New research from the University of Alberta’s Faculty of Medicine & Dentistry is trailblazing a potential new pathway for the treatment of multiple sclerosis (MS). The research, published in the Journal of Neuroinflammation, examines a novel therapeutic strategy to reduce inflammation in the brain—a key contributing factor to the muscle disability associated with multiple sclerosis.
According to the researchers, most current MS treatments act on the immune system to reduce inflammation on the brain. The downside is that as medications get stronger, they suppress the immune system to the point that patients must cope with significant side-effects. In the study, the U of A scientists examined an enzyme called granzyme B in cytotoxic cells as a possible therapeutic target for reducing inflammation without significantly suppressing the immune system response.
Cytotoxic cells are typically used by the body to kill virus-infected cells. In the case of MS, though, they are redirected against the host. The enzyme, granzyme B, acts as a weapon, damaging nerve cells and other components in the brain. In the study, researchers found that by suppressing granzyme B through a recently discovered inhibitor called serpina3n, they could significantly reduce the progression of MS symptoms in both human cells and pre-clinical models.
“We can interfere with some of the weapons these cytotoxic cells use to induce damage to the nerve cells in the brain, but without disrupting the other positive functions that these cells have,” explains Fabrizio Giuliani, senior author of the study and associate professor in the neurology division of the Faculty of Medicine & Dentistry. “This molecule, serpina3n, will block the damage caused by granzyme B that induces the neurodegeneration in this disease, and the neurodegeneration strongly correlates with the disability.”
According to Giuliani, by targeting granzyme B, the body’s inflammatory response is minimally affected. He adds that by interfering with the early stages of inflammation to the brain in MS patients, progression of the disease can be slowed.
“In our models, we haven’t seen that the disease disappears. The disease is still there, the inflammation is still there, but there’s not as much damage in the nerve cells that would induce a permanent disability.”
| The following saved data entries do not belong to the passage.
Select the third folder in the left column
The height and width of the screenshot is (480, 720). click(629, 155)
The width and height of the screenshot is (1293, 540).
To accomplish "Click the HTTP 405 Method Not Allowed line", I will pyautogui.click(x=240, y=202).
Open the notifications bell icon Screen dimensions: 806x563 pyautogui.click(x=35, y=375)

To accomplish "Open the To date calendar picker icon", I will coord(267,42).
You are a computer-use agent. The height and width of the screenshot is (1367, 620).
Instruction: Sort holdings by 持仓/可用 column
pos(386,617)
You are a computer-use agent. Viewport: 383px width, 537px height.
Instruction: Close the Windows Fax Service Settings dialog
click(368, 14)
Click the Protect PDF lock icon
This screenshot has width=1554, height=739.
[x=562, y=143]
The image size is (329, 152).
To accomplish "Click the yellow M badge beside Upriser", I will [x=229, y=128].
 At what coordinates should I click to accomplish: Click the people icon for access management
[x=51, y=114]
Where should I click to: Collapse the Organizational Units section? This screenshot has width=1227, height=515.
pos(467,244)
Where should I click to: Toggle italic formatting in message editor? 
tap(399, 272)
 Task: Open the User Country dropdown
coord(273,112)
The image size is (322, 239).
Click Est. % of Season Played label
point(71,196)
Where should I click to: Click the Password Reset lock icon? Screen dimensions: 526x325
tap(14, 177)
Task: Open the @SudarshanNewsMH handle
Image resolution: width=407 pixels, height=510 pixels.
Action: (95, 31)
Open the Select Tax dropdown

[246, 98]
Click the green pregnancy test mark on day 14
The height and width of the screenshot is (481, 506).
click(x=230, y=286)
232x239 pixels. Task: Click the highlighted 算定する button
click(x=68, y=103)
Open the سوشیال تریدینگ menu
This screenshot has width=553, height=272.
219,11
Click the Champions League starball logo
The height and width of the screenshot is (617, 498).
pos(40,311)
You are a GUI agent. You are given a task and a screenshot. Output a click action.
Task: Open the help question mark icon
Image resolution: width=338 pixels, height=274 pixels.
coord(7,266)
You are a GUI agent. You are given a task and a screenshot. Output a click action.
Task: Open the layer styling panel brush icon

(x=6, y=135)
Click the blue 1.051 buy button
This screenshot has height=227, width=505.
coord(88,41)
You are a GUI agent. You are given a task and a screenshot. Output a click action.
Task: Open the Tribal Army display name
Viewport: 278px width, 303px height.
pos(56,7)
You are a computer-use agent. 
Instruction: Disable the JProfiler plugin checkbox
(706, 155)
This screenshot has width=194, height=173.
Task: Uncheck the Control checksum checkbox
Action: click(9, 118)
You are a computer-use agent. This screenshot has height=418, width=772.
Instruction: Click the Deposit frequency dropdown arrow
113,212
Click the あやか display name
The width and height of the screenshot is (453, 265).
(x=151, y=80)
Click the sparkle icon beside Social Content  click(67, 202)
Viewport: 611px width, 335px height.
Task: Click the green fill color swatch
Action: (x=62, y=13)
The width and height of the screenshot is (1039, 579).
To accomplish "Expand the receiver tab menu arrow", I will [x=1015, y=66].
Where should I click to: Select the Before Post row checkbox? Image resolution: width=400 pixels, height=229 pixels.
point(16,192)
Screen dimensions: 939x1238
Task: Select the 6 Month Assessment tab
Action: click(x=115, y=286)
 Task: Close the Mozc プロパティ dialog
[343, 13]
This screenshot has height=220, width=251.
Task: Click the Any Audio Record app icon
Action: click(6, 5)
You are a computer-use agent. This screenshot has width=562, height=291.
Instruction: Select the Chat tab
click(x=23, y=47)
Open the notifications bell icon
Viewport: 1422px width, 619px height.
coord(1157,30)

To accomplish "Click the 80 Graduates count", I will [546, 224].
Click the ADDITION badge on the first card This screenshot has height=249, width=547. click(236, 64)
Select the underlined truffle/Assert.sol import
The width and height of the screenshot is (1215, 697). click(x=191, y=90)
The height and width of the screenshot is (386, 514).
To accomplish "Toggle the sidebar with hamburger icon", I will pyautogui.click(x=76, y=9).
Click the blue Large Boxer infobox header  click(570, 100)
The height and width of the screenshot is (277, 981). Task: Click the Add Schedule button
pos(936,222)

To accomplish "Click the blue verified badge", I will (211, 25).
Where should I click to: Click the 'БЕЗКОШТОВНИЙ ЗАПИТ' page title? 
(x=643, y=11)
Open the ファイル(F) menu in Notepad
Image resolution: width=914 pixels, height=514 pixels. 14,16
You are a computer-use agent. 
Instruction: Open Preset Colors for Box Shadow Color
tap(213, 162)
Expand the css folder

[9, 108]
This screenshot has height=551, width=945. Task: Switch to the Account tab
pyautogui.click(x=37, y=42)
Granzyme B was discovered previously at the U of A by study co-author Chris Bleackley, a professor in the Department of Biochemistry. He also contributed to the discovery of serpina3n along with Raymond Rajotte, a professor in the Department of Surgery.
“The results of this study are very exciting and quite unexpected,” says Bleackley. “They are a great example of how basic research can have surprising and beneficial applications in the treatment of human diseases.”
Bleackley and Giuliani are already looking to next steps in their research. They are currently preparing experiments using human analogues of serpina3n that will further examine the impact of inhibiting granzyme B in patients with multiple sclerosis.
“The importance of this is that you can see where it’s leading. You can see almost an immediate target,” says Giuliani. “This could eventually open the door to a new stream of treatments. If we can induce neuroprotection, there is a good possibility we can decrease the rate of disability that is associated with inflammation in the brain. If it works as we think, this will make an impact on the treatment of MS patients.”
Study funding was provided by the MS Society of Canada and the Canadian Institutes of Health Research.